A Polícia prendeu um homem de 32 anos, identificado como Jonas de Oliveira, nesta quarta-feira (11), em São Paulo, no estado de São Paulo. Ele é suspeito de espancar a própria companheira, uma mulher de 26 anos, dentro de um elevador. As agressões foram registradas pelas câmeras de segurança do prédio, mostrando a brutalidade do ataque.
As imagens do vídeo são chocantes. Elas mostram Jonas de Oliveira empurrando a cabeça da vítima contra o vidro do elevador e puxando-a pelo cabelo. Em um momento de extrema violência, ele aplica um golpe de estrangulamento, conhecido como “mata-leão”, deixando a mulher sem chance de defesa. Mesmo tentando resistir e pedir ajuda, ninguém apareceu para socorrê-la. As agressões só pararam quando Jonas pegou o celular da vítima e foi embora.

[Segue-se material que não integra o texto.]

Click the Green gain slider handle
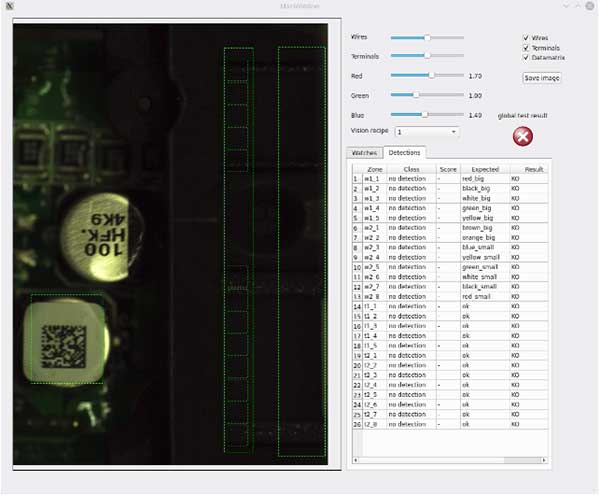 (x=414, y=95)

Linha do Tempo da Investigação e Prisão
O terrível episódio aconteceu na madrugada do sábado (7). No entanto, a Polícia só conseguiu acesso às imagens das câmeras de segurança na terça-feira (10). Com as provas em mãos, os oficiais começaram as buscas por Jonas de Oliveira e conseguiram localizá-lo e prendê-lo no dia seguinte, quarta-feira (11).
Ao abordar o suspeito, os policiais descobriram que Jonas já tinha uma medida protetiva contra ele, o que significa que ele não deveria se aproximar da vítima. Além disso, a Polícia apreendeu duas armas de fogo que estavam com ele.
O caso foi levado para a Delegacia da Defesa da Mulher (DDM) de São Vicente, no litoral de São Paulo. Jonas de Oliveira vai responder por uma série de crimes graves, incluindo:
- Tentativa de feminicídio: Quando há intenção de matar a mulher por ser mulher.
- Violência doméstica: Qualquer tipo de agressão dentro do ambiente familiar ou de relacionamento.
- Ameaça: Quando há intimidação ou promessa de mal injusto e grave.
- Dano: Por destruir ou estragar algo.
- Descumprimento de medida protetiva: Violação da ordem judicial que proíbe o agressor de se aproximar da vítima.
Negou agressão, mas confessou ameaças e outros crimes
Em seu depoimento à Polícia, Jonas de Oliveira tentou negar as agressões. Ele disse que “apenas a empurrou com o intuito exclusivo de reaver seu telefone celular”, minimizando a violência explícita no vídeo. No entanto, após o caso vir a público e ser noticiado, ele admitiu ter ameaçado a vítima por mensagem, com medo de ser expulso do condomínio onde mora.
Mas as revelações não pararam por aí. Jonas entregou seus celulares e senhas, e confessou que fazia parte de uma rede criminosa especializada em golpes digitais. Sua função era movimentar o dinheiro das vítimas entre contas para outros criminosos, que se beneficiavam dos golpes. Ele explicou um desses esquemas, o chamado “golpe 0800”.
“O ‘golpe 0800’ funcionava assim: um criminoso se passava por um atendente de banco e enganava as vítimas, fazendo com que elas dessem acesso remoto às suas contas bancárias. Geralmente, o dinheiro era transferido para contas de pessoas que moravam em áreas consideradas ‘livres’ (provavelmente para dificultar a localização).”
Além disso, Jonas de Oliveira fez uma confissão ainda mais alarmante: ele admitiu ter agredido outra mulher em janeiro deste ano. A vítima, descrita como uma mulher loira que trabalhava como garota de programa em Santos, no litoral de São Paulo, foi atacada na garagem do prédio onde morava. As agressões teriam sido motivadas por ciúmes, porque ela conversava com outros homens.
Para completar, ele ainda justificou seu comportamento agressivo com mulheres, dizendo que sentia a “obrigação de dar uma resposta à altura” em “razão de atitudes por elas adotadas”. Essa declaração mostra um padrão preocupante de violência e culpabilização das vítimas.